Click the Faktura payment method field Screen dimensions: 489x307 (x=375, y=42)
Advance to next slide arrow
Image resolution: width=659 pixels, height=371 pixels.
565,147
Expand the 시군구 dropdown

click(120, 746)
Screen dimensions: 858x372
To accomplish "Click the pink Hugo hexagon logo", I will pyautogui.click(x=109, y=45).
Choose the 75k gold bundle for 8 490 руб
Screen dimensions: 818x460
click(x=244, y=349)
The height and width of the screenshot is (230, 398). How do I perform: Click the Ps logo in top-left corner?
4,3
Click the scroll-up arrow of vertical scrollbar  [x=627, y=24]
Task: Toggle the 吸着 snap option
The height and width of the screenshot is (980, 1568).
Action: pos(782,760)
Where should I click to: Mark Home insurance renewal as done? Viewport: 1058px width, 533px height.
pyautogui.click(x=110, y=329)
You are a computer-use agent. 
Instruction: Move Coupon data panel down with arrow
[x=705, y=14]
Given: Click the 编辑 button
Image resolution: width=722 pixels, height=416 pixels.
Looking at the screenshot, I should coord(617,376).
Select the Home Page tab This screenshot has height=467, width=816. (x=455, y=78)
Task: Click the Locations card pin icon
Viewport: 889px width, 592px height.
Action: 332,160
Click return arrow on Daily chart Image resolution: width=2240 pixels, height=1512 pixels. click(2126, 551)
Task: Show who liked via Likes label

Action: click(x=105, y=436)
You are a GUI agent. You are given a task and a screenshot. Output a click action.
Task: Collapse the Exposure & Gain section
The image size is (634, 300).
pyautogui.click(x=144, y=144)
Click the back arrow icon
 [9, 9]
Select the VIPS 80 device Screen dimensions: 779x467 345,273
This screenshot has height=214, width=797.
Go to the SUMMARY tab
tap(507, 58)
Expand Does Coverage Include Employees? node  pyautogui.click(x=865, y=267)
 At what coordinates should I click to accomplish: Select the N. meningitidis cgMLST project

◆ **Written task**: Copy out all of the lines above, character for character.

◆ **Problem solution**:
Click the Faktura payment method field Screen dimensions: 489x307 (x=375, y=42)
Advance to next slide arrow
Image resolution: width=659 pixels, height=371 pixels.
565,147
Expand the 시군구 dropdown

click(120, 746)
Screen dimensions: 858x372
To accomplish "Click the pink Hugo hexagon logo", I will pyautogui.click(x=109, y=45).
Choose the 75k gold bundle for 8 490 руб
Screen dimensions: 818x460
click(x=244, y=349)
The height and width of the screenshot is (230, 398). How do I perform: Click the Ps logo in top-left corner?
4,3
Click the scroll-up arrow of vertical scrollbar  [x=627, y=24]
Task: Toggle the 吸着 snap option
The height and width of the screenshot is (980, 1568).
Action: pos(782,760)
Where should I click to: Mark Home insurance renewal as done? Viewport: 1058px width, 533px height.
pyautogui.click(x=110, y=329)
You are a computer-use agent. 
Instruction: Move Coupon data panel down with arrow
[x=705, y=14]
Given: Click the 编辑 button
Image resolution: width=722 pixels, height=416 pixels.
Looking at the screenshot, I should coord(617,376).
Select the Home Page tab This screenshot has height=467, width=816. (x=455, y=78)
Task: Click the Locations card pin icon
Viewport: 889px width, 592px height.
Action: 332,160
Click return arrow on Daily chart Image resolution: width=2240 pixels, height=1512 pixels. click(2126, 551)
Task: Show who liked via Likes label

Action: click(x=105, y=436)
You are a GUI agent. You are given a task and a screenshot. Output a click action.
Task: Collapse the Exposure & Gain section
The image size is (634, 300).
pyautogui.click(x=144, y=144)
Click the back arrow icon
 [9, 9]
Select the VIPS 80 device Screen dimensions: 779x467 345,273
This screenshot has height=214, width=797.
Go to the SUMMARY tab
tap(507, 58)
Expand Does Coverage Include Employees? node  pyautogui.click(x=865, y=267)
 At what coordinates should I click to accomplish: Select the N. meningitidis cgMLST project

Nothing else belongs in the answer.